Exercise prompt:
Reproduce every line in the listing that contains the word "computer".

Dataset records:
[Start of section]
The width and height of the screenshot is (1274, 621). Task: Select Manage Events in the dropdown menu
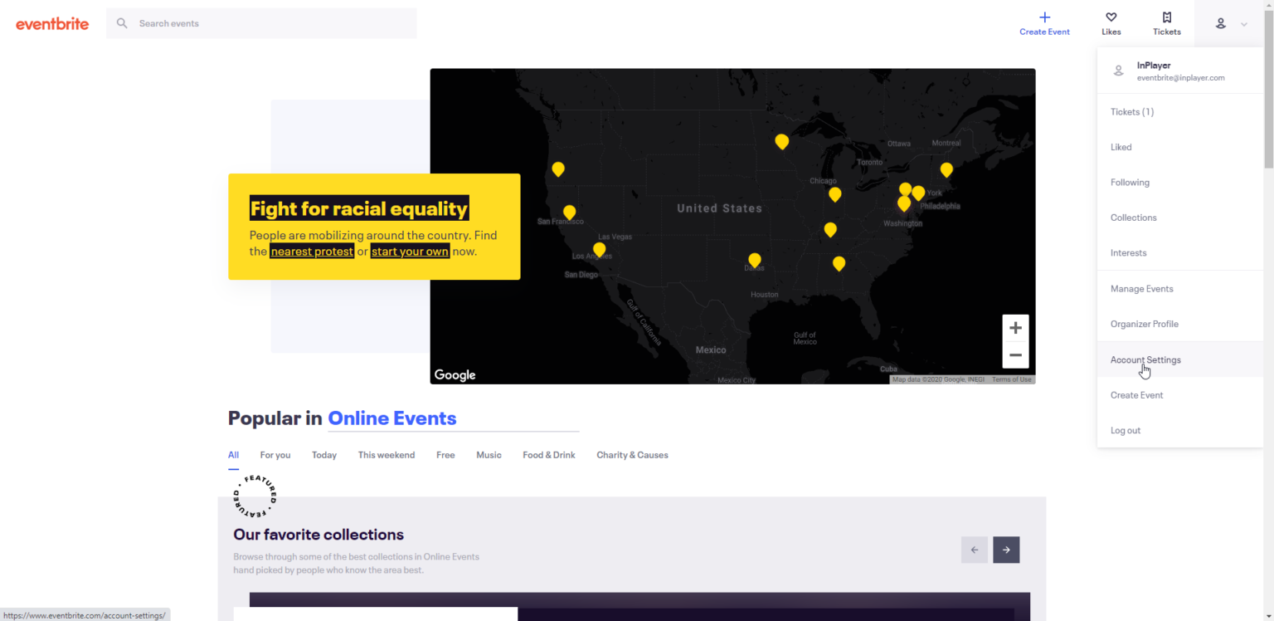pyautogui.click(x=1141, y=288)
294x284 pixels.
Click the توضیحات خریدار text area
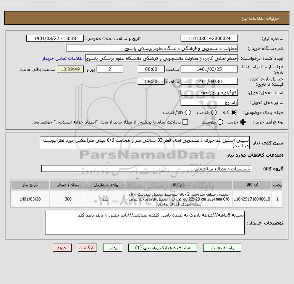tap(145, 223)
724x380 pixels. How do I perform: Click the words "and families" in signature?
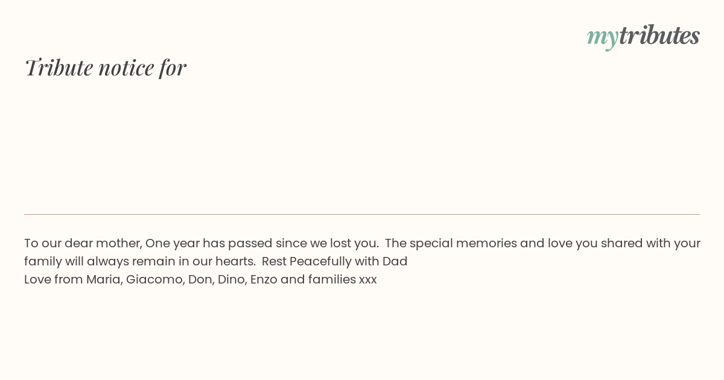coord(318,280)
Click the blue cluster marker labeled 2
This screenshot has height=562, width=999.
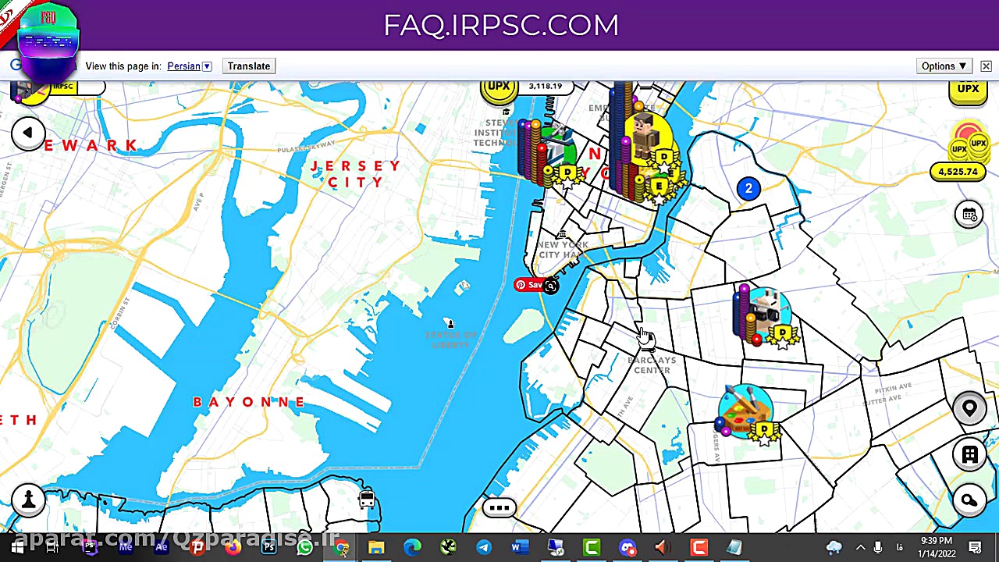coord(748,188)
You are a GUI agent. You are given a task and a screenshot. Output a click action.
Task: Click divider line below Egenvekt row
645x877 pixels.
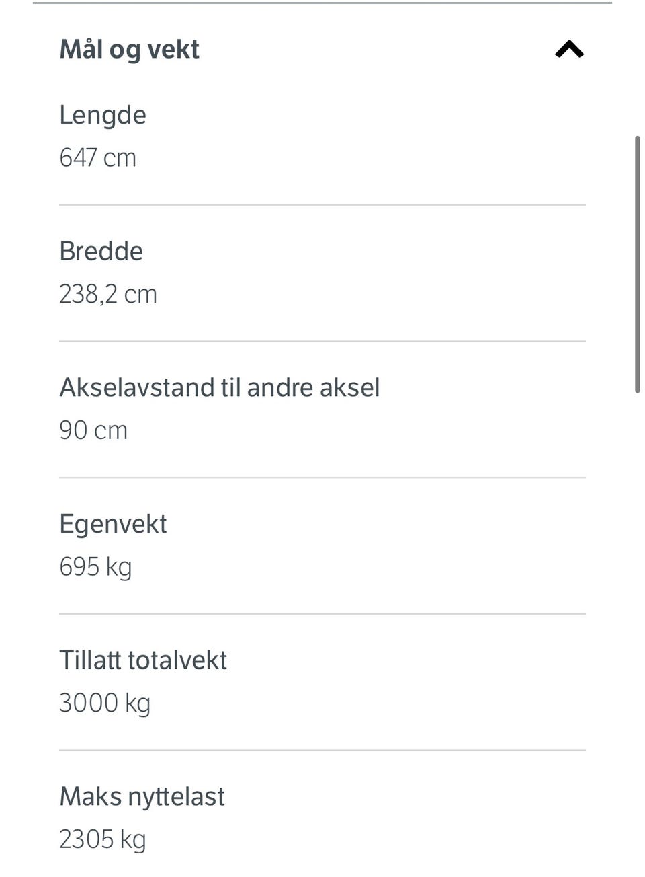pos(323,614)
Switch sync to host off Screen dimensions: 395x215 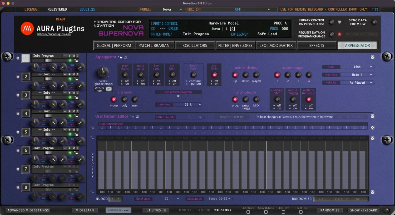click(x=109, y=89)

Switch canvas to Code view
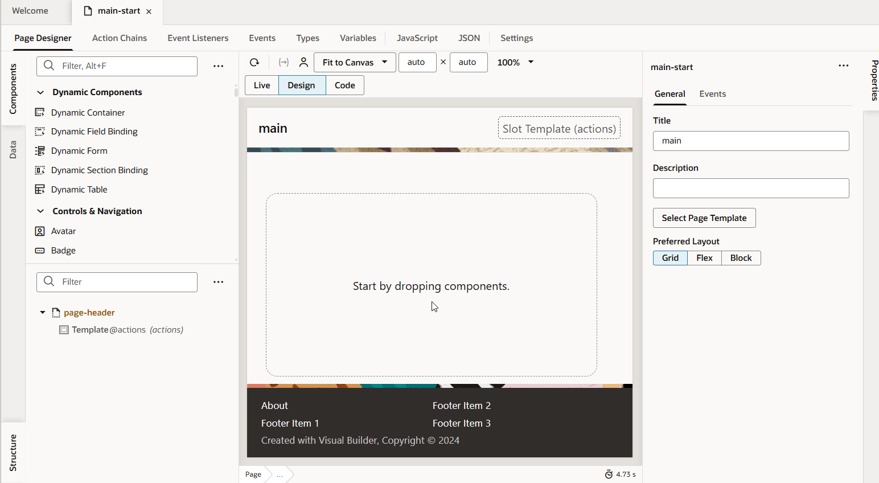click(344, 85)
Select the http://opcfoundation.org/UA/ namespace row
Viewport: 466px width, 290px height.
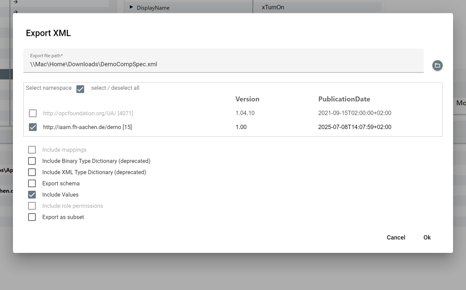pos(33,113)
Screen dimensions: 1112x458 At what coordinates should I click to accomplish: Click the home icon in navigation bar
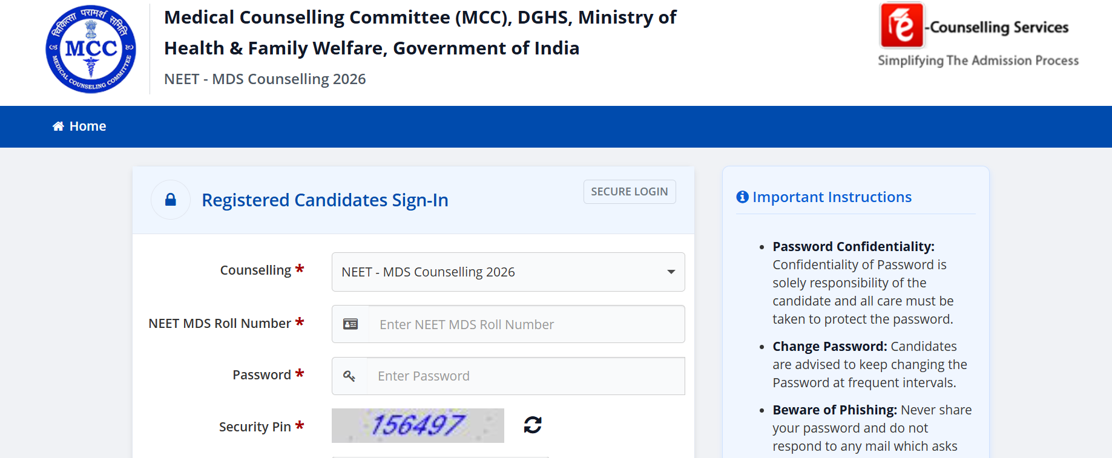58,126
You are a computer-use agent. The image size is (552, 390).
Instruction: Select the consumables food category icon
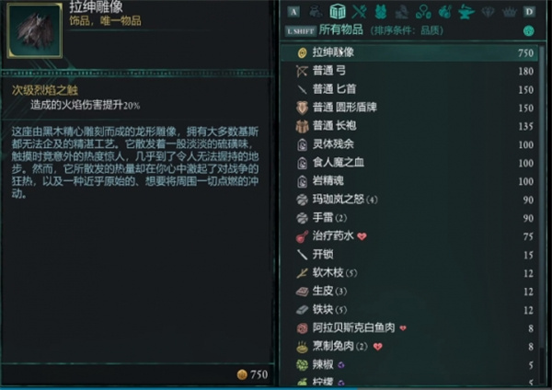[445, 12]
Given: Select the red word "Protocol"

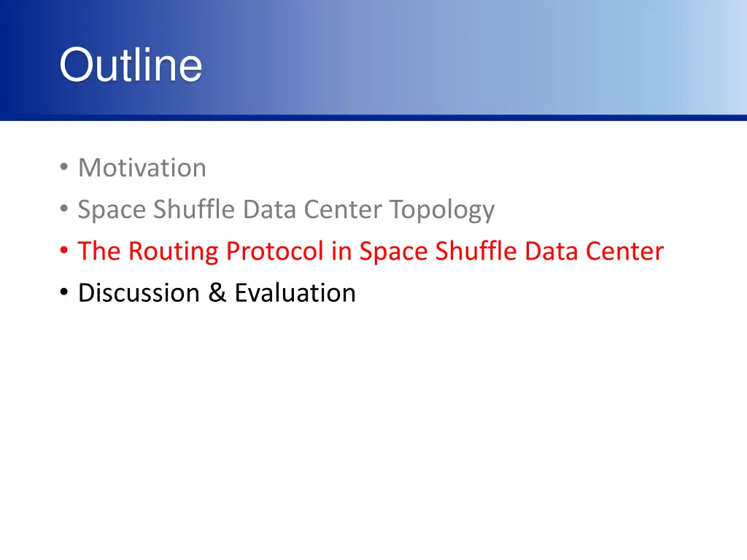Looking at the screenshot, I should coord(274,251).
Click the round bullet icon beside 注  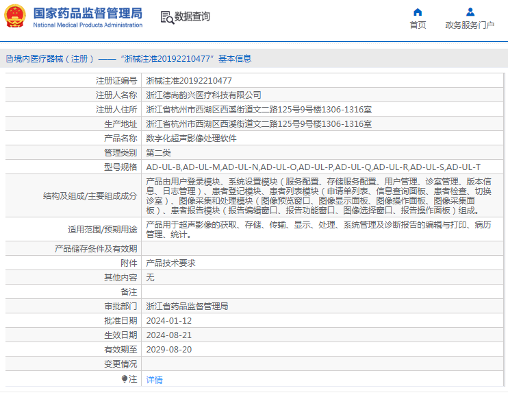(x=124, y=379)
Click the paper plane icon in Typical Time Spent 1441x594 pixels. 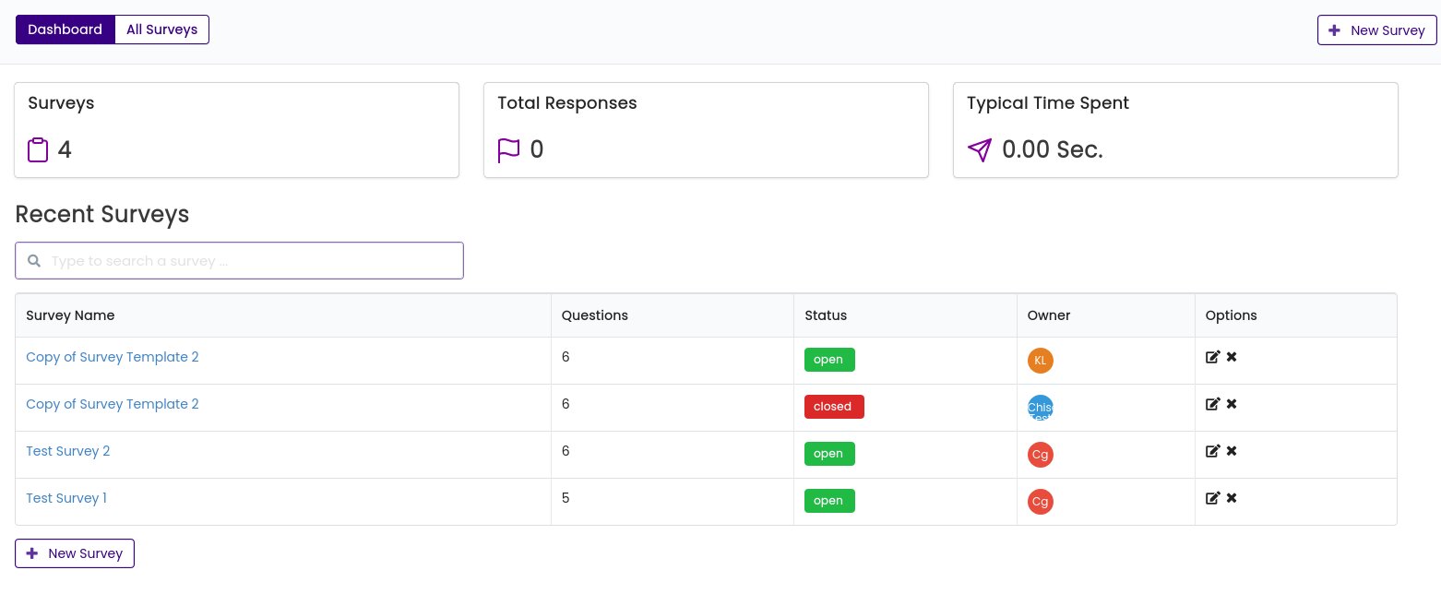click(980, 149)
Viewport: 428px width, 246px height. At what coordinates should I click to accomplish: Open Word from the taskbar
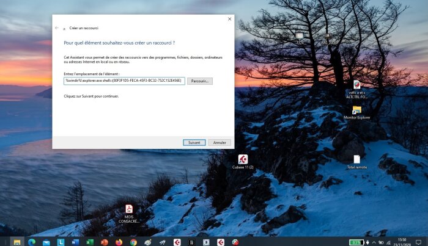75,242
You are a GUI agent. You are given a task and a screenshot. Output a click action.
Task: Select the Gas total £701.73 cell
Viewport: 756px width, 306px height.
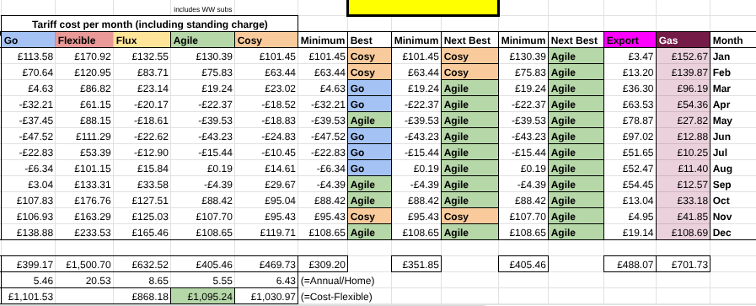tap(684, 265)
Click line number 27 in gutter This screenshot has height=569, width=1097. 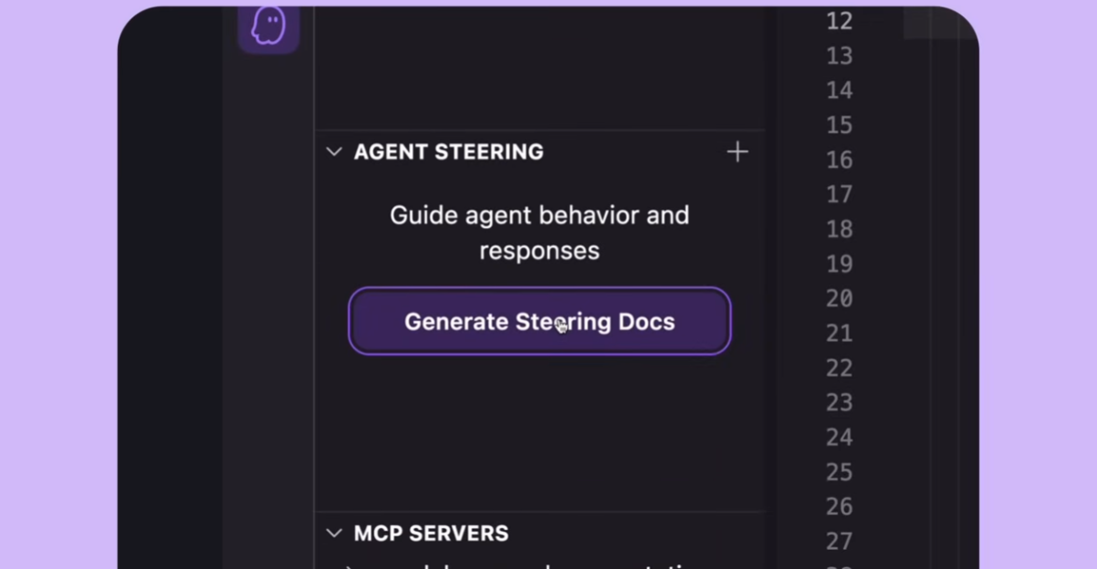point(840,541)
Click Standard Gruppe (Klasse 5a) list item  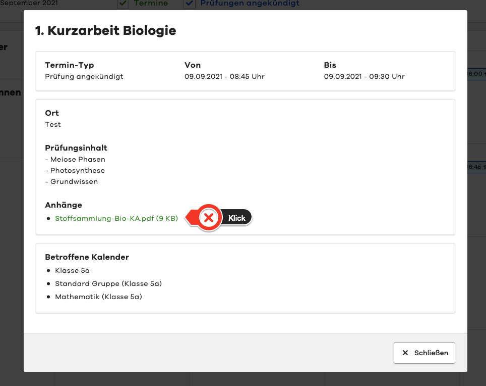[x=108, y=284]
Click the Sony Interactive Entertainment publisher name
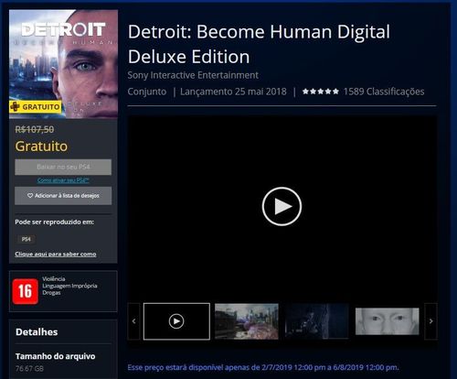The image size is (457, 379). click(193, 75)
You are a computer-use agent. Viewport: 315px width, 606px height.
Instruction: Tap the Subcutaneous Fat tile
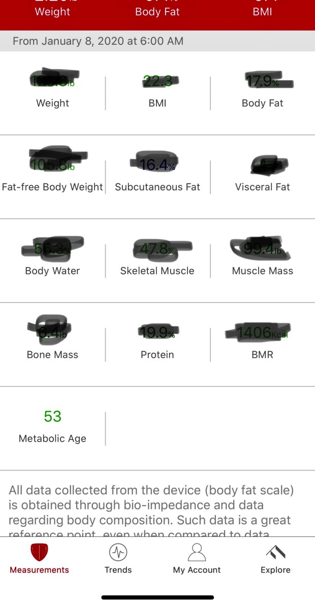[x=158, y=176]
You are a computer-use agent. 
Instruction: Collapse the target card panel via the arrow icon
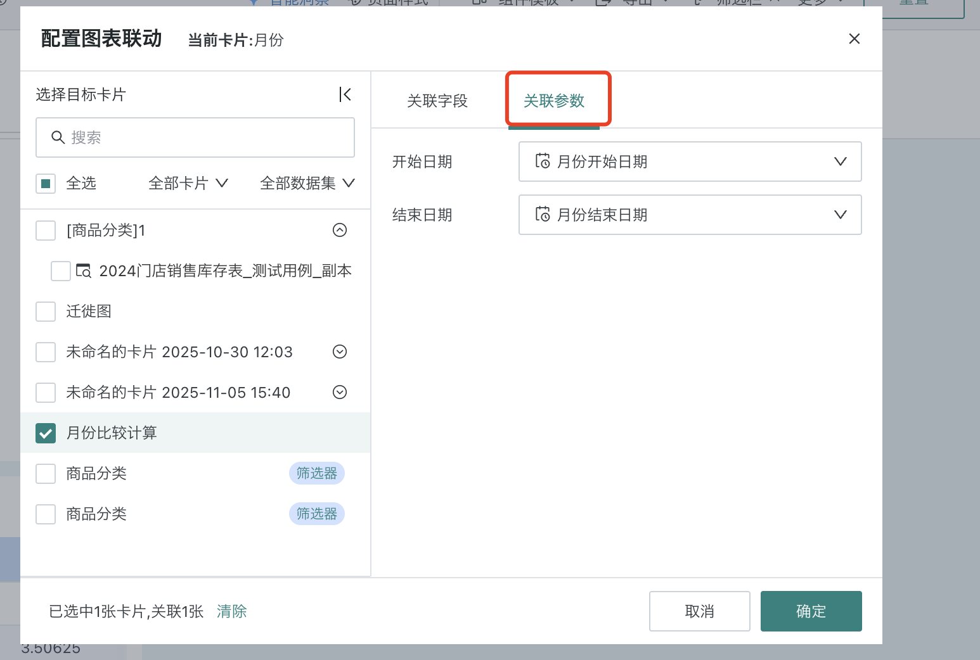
[End of section]
Solution to this task:
You are a computer-use agent. The image size is (552, 390).
You are a computer-use agent. Viewport: 315px width, 606px height.
You are a computer-use agent. 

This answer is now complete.